## ARTICLE
+++
Database Server - OtagoPolytechnic/Cloudy-with-a-Chance-of-LoRa GitHub Wiki

Overview

This database server's goal is to host a Postgres database that recieves data from our sensors hosted with LoRa and be able to take this data and build our own API. We chose Postgres as it is already used by the CO2 team and is easy to set up to go with LoRaWAN.

Installation

Install documentation

sudo apt install postgresql
image

Connect to the database template with postgres user sudo -u postgres psql template1
ALTER USER postgres with encryped password 'password';

Schema

CREATE TABLE devices (
    device_id varchar(30) PRIMARY KEY,
    device_name VARCHAR(255) NOT NULL
);

CREATE TABLE temperature (
    timestamp TIMESTAMP DEFAULT CURRENT_TIMESTAMP,
    device_id varchar(30) REFERENCES devices(device_id),
    temperature DECIMAL(7, 2),
    PRIMARY KEY (device_id, timestamp),
    UNIQUE (device_id, timestamp)
);

CREATE TABLE pressure (
    timestamp TIMESTAMP DEFAULT CURRENT_TIMESTAMP,
    device_id varchar(30) REFERENCES devices(device_id),
    pressure DECIMAL(7, 2),
    PRIMARY KEY (device_id, timestamp),
    UNIQUE (device_id, timestamp)
);

CREATE TABLE humidity (
    timestamp TIMESTAMP DEFAULT CURRENT_TIMESTAMP,
    device_id varchar(30) REFERENCES devices(device_id),
    humidity DECIMAL(7, 2),
    PRIMARY KEY (device_id, timestamp),
    UNIQUE (device_id, timestamp)
+++
## DATA ENTRIES
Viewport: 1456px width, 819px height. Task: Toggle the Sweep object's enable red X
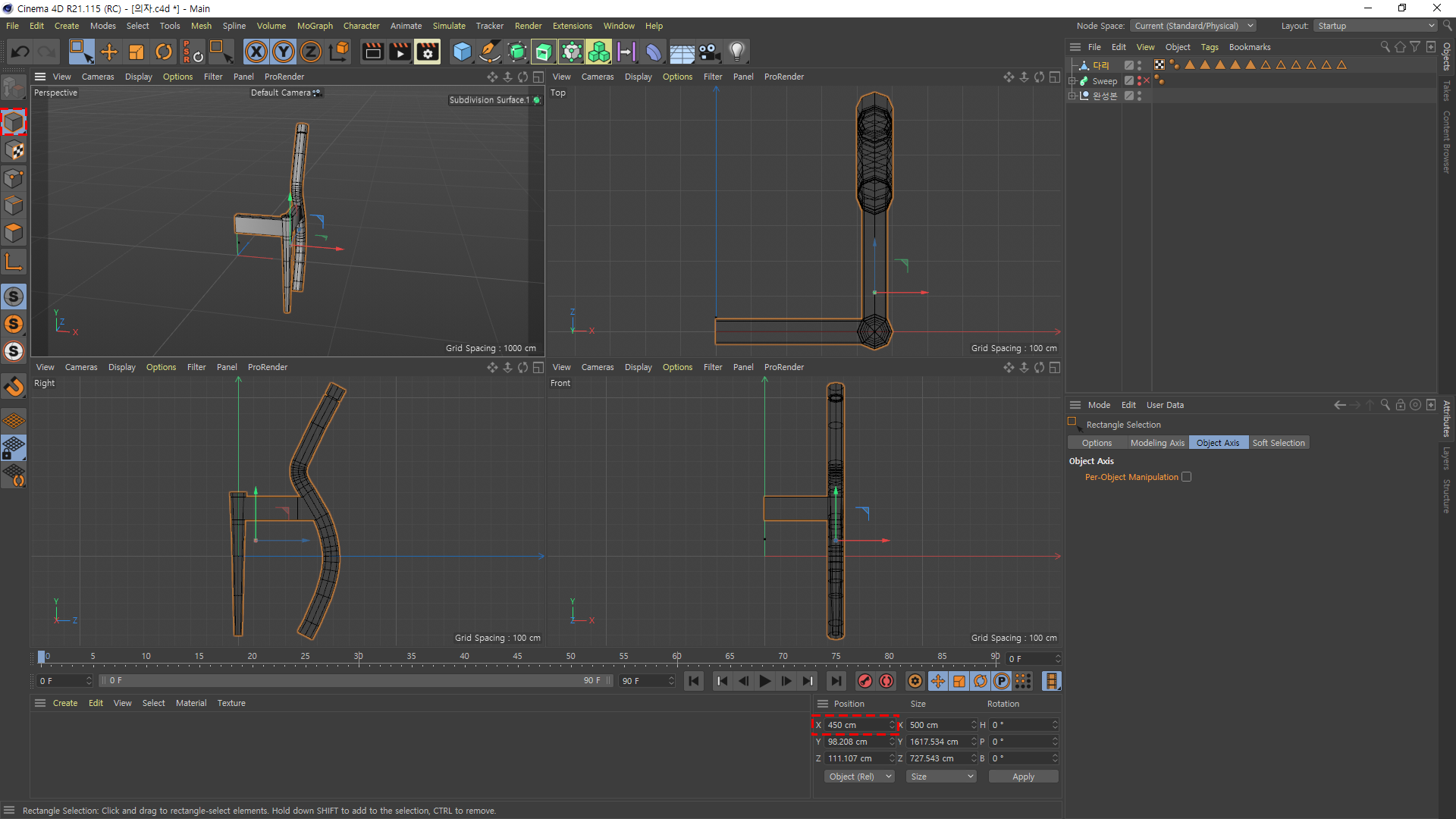click(x=1147, y=80)
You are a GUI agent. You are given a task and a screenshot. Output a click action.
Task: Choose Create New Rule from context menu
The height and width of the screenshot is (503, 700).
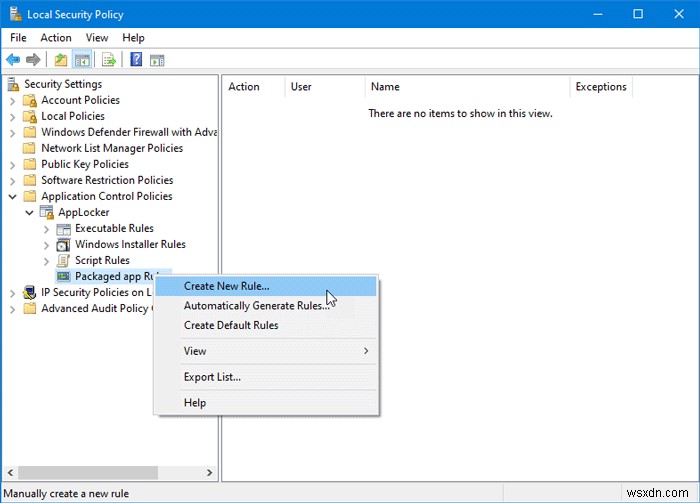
+++
## WHAT THIS TASK INVOLVES
Rewrite the database server article from "This database server's" up to and including "go with LoRaWAN.", changing "sensors" to "nodes".

## SOLVED PROBLEM
This database server's goal is to host a Postgres database that recieves data from our nodes hosted with LoRa and be able to take this data and build our own API. We chose Postgres as it is already used by the CO2 team and is easy to set up to go with LoRaWAN.